■ 読解用本文
平和1丁目 ~牧師室より~

福岡市南区平和にあるキリスト教の平尾バプテスト教会の週報に載せている牧師の雑感

2007年5月27日 夢は消えたのだろうか

2007年07月29日 14時32分32秒 | Weblog
   夢は消えたのだろうか

 コンピューターの発展は、ある領域では、私たちの生活に豊かさをもたらしてくれている。しかし、神様の介入があるということを忘れさせる。
 「夢」というのは、飛んだり、越えたりする力だ。データーを打ち込んで、これから先、起こるであろういろいろなことを予想することは、現実的な世界を描くことだ。
 「夢」というのは、私たちの信仰には、欠かすことのできないものだ。つまり、神様の力の介入を期待するのである。教会の年度の計画も、今、自分たちにはこれこれの力しかないから、これくらいのことをしようではなく、神様の力を信じて、これこれのことにチャレンジしよう、という立て方をする。明らかに、信仰のなせる業なのである。
 だから、連盟の推進する「地域協働『夢』プロジェクト」という言葉自体は、実に、信仰的な言葉であると思っていた。先日、連盟事務所に行ったら、「夢」プロジェクトの「夢」が消えて、ただの「地域協働プロジェクト」になるのだという。なんとなく、連盟全体の動向を象徴しているかのようで、複雑な思いであった。

■ 入力データ
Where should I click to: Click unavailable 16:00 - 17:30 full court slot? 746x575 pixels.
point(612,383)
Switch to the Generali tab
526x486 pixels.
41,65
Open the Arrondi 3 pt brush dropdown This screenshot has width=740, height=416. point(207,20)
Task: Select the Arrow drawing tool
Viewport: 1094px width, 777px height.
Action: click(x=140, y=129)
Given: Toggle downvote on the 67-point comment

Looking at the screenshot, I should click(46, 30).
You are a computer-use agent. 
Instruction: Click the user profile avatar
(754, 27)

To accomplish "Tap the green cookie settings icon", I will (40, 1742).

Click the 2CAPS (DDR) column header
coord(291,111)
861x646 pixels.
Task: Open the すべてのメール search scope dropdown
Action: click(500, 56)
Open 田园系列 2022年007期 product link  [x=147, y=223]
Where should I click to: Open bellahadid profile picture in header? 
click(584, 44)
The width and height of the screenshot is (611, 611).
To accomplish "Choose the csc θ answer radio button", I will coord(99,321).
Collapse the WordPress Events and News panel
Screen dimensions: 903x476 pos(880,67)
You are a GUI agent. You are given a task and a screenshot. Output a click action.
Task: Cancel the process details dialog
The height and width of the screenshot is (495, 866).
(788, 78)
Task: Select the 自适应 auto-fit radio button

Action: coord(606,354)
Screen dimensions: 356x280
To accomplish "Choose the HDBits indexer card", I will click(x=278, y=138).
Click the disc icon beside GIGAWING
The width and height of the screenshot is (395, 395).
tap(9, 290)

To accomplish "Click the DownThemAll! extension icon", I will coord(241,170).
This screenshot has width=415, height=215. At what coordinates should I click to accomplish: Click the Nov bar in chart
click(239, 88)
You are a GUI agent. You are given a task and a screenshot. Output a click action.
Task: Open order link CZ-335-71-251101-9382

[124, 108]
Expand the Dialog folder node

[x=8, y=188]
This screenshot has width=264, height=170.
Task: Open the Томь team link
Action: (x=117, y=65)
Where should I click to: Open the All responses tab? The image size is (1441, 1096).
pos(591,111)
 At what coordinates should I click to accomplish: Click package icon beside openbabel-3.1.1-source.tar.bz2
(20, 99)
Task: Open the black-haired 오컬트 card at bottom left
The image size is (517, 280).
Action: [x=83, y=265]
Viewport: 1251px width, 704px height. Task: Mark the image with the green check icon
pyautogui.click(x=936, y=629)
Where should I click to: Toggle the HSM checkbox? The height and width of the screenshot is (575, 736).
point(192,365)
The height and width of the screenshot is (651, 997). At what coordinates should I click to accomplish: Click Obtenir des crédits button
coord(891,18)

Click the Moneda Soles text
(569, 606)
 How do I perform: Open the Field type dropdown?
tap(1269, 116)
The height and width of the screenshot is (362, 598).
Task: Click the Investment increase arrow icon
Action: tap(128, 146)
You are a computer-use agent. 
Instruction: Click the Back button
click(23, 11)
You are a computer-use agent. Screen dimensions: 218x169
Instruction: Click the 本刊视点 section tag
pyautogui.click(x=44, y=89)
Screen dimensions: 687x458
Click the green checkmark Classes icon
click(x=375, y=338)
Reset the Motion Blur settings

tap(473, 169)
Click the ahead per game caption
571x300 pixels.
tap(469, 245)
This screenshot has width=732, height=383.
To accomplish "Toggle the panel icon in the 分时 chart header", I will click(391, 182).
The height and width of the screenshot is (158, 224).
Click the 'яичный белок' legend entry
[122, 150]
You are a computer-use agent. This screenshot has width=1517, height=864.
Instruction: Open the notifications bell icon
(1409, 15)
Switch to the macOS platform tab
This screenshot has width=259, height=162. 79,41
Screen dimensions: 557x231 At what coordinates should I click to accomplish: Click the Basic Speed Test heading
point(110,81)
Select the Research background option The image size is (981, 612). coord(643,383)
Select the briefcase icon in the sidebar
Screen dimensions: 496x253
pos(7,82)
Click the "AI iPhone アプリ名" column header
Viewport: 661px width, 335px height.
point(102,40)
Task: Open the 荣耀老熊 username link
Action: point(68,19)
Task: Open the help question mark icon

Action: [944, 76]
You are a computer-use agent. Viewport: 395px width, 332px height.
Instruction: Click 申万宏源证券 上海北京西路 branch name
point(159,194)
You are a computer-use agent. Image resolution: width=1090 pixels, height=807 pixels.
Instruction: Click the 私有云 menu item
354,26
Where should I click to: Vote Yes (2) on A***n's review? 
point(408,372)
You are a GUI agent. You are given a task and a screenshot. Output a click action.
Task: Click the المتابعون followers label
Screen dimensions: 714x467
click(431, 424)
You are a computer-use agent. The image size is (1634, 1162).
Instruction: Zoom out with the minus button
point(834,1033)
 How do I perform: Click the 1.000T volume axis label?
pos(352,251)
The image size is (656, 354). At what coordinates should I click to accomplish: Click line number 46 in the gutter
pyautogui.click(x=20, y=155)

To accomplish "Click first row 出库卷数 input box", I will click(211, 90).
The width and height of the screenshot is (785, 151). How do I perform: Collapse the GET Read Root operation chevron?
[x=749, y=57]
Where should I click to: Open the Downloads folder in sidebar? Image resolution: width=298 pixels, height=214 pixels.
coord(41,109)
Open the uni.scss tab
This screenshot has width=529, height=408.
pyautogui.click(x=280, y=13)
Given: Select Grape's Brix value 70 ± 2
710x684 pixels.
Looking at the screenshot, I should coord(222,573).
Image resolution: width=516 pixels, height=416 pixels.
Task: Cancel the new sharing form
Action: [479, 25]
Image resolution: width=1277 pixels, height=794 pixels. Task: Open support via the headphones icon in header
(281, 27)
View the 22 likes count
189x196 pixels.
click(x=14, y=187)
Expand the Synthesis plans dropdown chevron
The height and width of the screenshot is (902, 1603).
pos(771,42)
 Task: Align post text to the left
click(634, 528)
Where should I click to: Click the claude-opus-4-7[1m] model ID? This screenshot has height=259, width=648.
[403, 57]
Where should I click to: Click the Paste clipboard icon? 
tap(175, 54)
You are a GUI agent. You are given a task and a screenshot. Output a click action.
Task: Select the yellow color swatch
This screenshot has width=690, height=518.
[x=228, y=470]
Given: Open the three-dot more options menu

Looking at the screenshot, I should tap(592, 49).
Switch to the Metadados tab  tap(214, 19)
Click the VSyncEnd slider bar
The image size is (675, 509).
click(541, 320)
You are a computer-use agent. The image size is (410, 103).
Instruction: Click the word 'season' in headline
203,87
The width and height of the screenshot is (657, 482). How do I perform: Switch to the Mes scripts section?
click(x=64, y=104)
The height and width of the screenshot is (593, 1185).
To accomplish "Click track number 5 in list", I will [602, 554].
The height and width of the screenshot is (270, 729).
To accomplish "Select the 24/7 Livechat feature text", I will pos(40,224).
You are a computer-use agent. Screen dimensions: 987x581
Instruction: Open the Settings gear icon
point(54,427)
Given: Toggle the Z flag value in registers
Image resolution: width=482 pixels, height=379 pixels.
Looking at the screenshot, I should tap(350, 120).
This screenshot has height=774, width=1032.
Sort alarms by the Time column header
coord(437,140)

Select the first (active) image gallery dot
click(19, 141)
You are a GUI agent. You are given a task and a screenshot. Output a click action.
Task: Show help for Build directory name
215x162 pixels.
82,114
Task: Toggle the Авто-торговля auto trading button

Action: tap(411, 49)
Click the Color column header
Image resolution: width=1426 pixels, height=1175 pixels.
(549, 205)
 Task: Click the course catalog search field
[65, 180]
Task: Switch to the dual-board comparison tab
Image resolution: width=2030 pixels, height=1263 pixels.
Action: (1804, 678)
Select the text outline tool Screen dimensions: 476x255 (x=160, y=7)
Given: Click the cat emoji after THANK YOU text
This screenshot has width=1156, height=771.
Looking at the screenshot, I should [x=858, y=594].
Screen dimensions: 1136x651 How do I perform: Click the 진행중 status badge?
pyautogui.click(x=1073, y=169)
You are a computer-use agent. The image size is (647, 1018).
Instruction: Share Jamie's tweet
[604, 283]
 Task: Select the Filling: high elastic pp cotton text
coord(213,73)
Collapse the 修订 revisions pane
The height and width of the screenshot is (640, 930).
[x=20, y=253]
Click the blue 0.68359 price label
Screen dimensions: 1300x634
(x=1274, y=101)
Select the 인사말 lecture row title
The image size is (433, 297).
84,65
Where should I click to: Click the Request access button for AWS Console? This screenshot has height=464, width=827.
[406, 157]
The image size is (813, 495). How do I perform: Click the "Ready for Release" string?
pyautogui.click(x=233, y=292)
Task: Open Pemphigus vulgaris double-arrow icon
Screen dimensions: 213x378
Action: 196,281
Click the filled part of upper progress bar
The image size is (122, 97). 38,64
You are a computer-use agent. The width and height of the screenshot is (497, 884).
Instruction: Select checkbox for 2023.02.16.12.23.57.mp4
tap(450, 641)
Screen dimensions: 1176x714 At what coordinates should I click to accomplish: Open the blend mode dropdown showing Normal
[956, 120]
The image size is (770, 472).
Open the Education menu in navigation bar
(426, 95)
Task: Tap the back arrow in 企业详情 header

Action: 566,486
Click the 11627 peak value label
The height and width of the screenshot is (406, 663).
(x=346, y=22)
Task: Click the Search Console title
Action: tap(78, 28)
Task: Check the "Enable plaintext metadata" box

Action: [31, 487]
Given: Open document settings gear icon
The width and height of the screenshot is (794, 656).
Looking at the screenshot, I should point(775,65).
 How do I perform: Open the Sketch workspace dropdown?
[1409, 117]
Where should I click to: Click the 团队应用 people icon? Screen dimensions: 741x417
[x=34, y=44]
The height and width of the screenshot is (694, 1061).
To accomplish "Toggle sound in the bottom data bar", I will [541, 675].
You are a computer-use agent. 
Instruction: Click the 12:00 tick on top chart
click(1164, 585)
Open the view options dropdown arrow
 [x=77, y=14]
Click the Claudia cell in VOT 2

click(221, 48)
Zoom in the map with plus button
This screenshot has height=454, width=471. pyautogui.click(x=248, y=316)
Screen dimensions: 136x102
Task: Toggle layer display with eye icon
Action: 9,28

■ 課題文 1
次の (a)〜(c) が読解用本文の内容と合っているか、それぞれ「はい」か「いいえ」で答え、判断の根拠となる本文の語句をそのまま引用してください。(a) 筆者は連盟事務所で、プロジェクト名から「夢」が消えると聞いた。(b) 教会の年度の計画は、今の自分たちの力に見合うことをするという立て方をする。(c) 筆者は、コンピューターの発展が神様の介入を忘れさせると述べている。
■ 課題文 2
記録のうち、「Where should I click to: Open the Downloads」を含む行から始めて「pos(771,42)」を含む行までを、「Expand」を「Open」に置き換えて書き直してください。その他の部分は変更しないでください。

■ 解答全文 1
(a) はい。「先日、連盟事務所に行ったら、「夢」プロジェクトの「夢」が消えて、ただの「地域協働プロジェクト」になるのだという。」
(b) いいえ。「今、自分たちにはこれこれの力しかないから、これくらいのことをしようではなく、神様の力を信じて、これこれのことにチャレンジしよう、という立て方をする。」
(c) はい。「しかし、神様の介入があるということを忘れさせる。」

■ 解答全文 2
Where should I click to: Open the Downloads folder in sidebar? Image resolution: width=298 pixels, height=214 pixels.
coord(41,109)
Open the uni.scss tab
This screenshot has width=529, height=408.
pyautogui.click(x=280, y=13)
Given: Select Grape's Brix value 70 ± 2
710x684 pixels.
Looking at the screenshot, I should coord(222,573).
Image resolution: width=516 pixels, height=416 pixels.
Task: Cancel the new sharing form
Action: [479, 25]
Image resolution: width=1277 pixels, height=794 pixels. Task: Open support via the headphones icon in header
(281, 27)
View the 22 likes count
189x196 pixels.
click(x=14, y=187)
Open the Synthesis plans dropdown chevron
The height and width of the screenshot is (902, 1603).
pos(771,42)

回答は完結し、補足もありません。